Dos “modelos” de violencia describió el Papa Benedicto XVI: el terrorismo y la ausencia de Dios. El primero es hijo del odio. El segundo, de la indiferencia. Hoy se considera muy simpático prescindir de Dios. Mofarse de quienes tienen fe en Él. “Pero el ‘no’ a Dios ha producido crueldad y una violencia sin medida, que ha sido posible sólo porque el hombre no reconocía ya ninguna norma y ningún juez por encima de sí y se tomaba como norma sólo a sí mismo”, dijo el Papa en la ciudad natal de San Francisco, símbolo del ideal católico de hombre de paz.

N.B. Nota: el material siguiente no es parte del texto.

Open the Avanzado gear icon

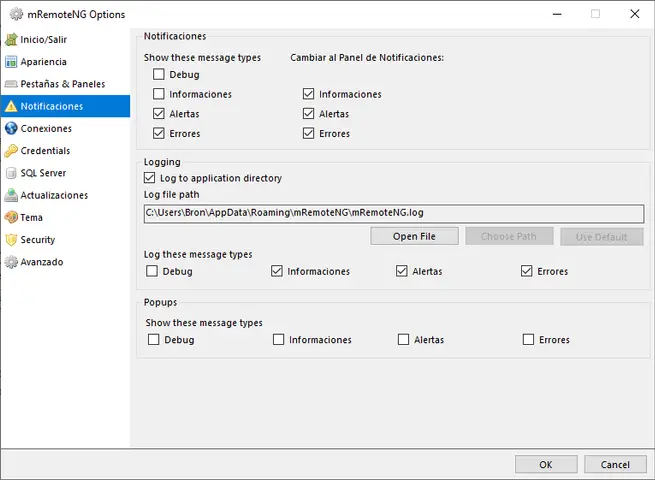[11, 262]
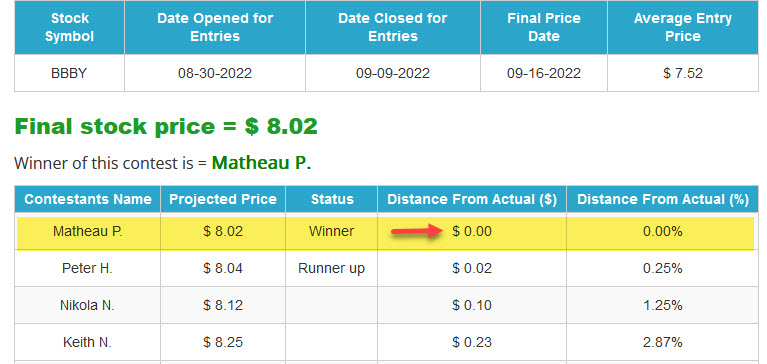Select the highlighted Matheau P. table row name

(88, 231)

No está hablando Benedicto XVI del pasado. Es presente puro. El hombre se ha hecho la medida de todas las cosas, rebajando al mínimo sus pretensiones, sus horizontes, su apertura a los demás. He repetido hasta el hartazgo la frase de Dostoievski:”si Dios no existe, todo está permitido”. No importa. La repito. Porque si yo soy mi propia medida ética, moral, espiritual, amorosa, humana, qué pequeña va a ser esa medida. En cambio, si es Dios…
“La ausencia de Dios –advirtió el Sumo Pontífice– lleva a la decadencia del hombre y del humanismo”. Lo curioso es que el humanismo ateo trata de vendernos la idea de que sin Dios es como el ser humano progresa. El Papa sabe mucho más que esa pandilla de pensadores que aborrecen a Dios, al propio Santo Padre, a la Iglesia católica y a todas las demás confesiones religiosas. Y lo que dice es absolutamente certero: que el humanismo ateo es decadente, como lo es todo aquello que se estaciona en lo puramente carnal.
Sin embargo, y esto es lo grandioso de Benedicto XVI, los ateos no son condenables. No es que atenten contra Dios, es que sufren porque no lo encuentran. La misión de la Iglesia es darles la paz y el perdón: darles a Aquél a quien buscan sin saberlo siquiera.